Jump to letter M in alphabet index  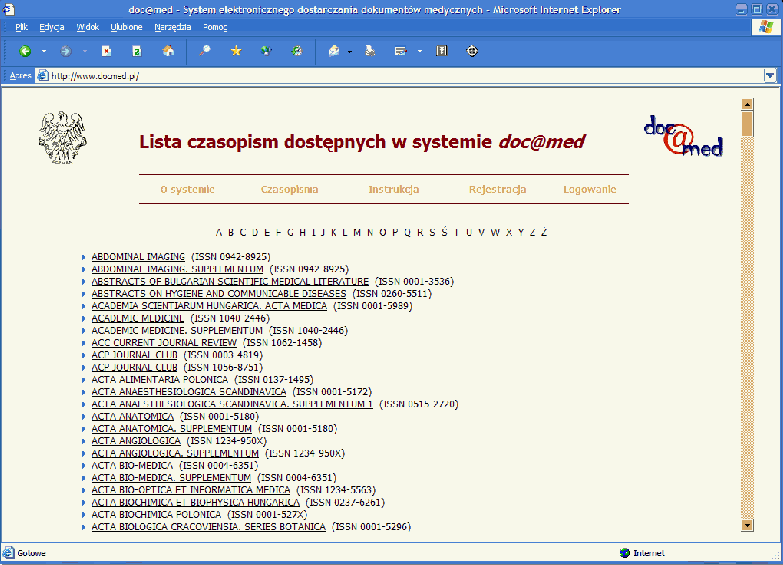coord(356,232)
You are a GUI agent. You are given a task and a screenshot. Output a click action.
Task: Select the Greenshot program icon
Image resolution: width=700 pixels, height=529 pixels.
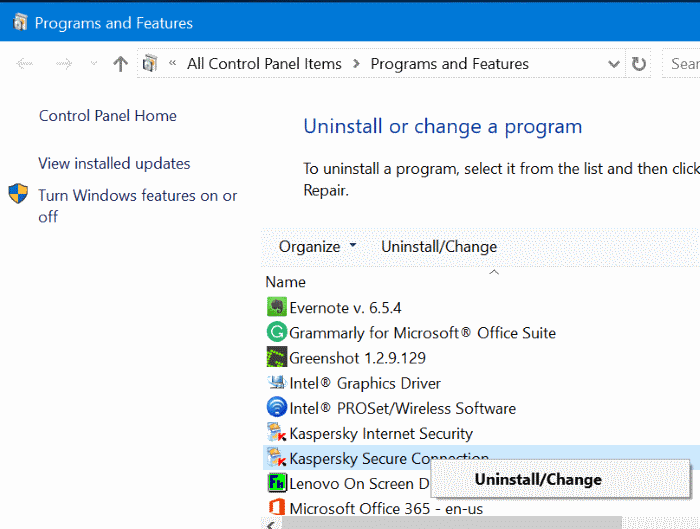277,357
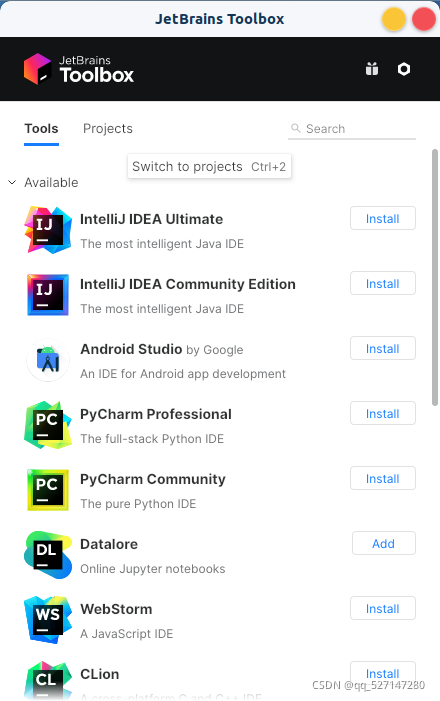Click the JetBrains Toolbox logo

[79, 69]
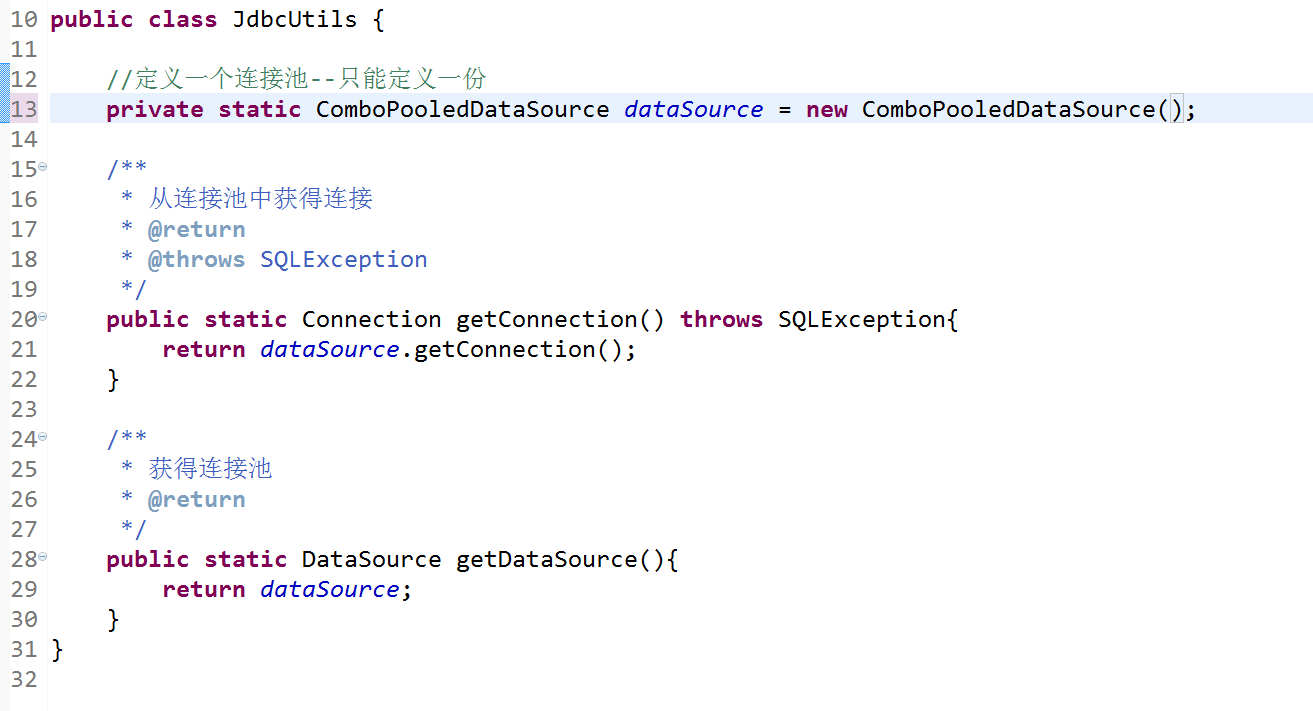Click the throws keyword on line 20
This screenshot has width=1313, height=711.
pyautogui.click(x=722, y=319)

● ● ● ● ● ● ●

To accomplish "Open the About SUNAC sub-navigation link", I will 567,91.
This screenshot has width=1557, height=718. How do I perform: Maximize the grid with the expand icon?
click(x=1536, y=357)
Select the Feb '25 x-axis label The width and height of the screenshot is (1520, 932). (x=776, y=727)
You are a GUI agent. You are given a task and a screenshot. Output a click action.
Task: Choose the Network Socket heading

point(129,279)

● ● ● ● ● ● ●

• **Work instructions**: Report back each line in the material above that contains the string "Select".

• **Task output**:
Task: Select the Greenshot program icon
Select the Feb '25 x-axis label The width and height of the screenshot is (1520, 932). (x=776, y=727)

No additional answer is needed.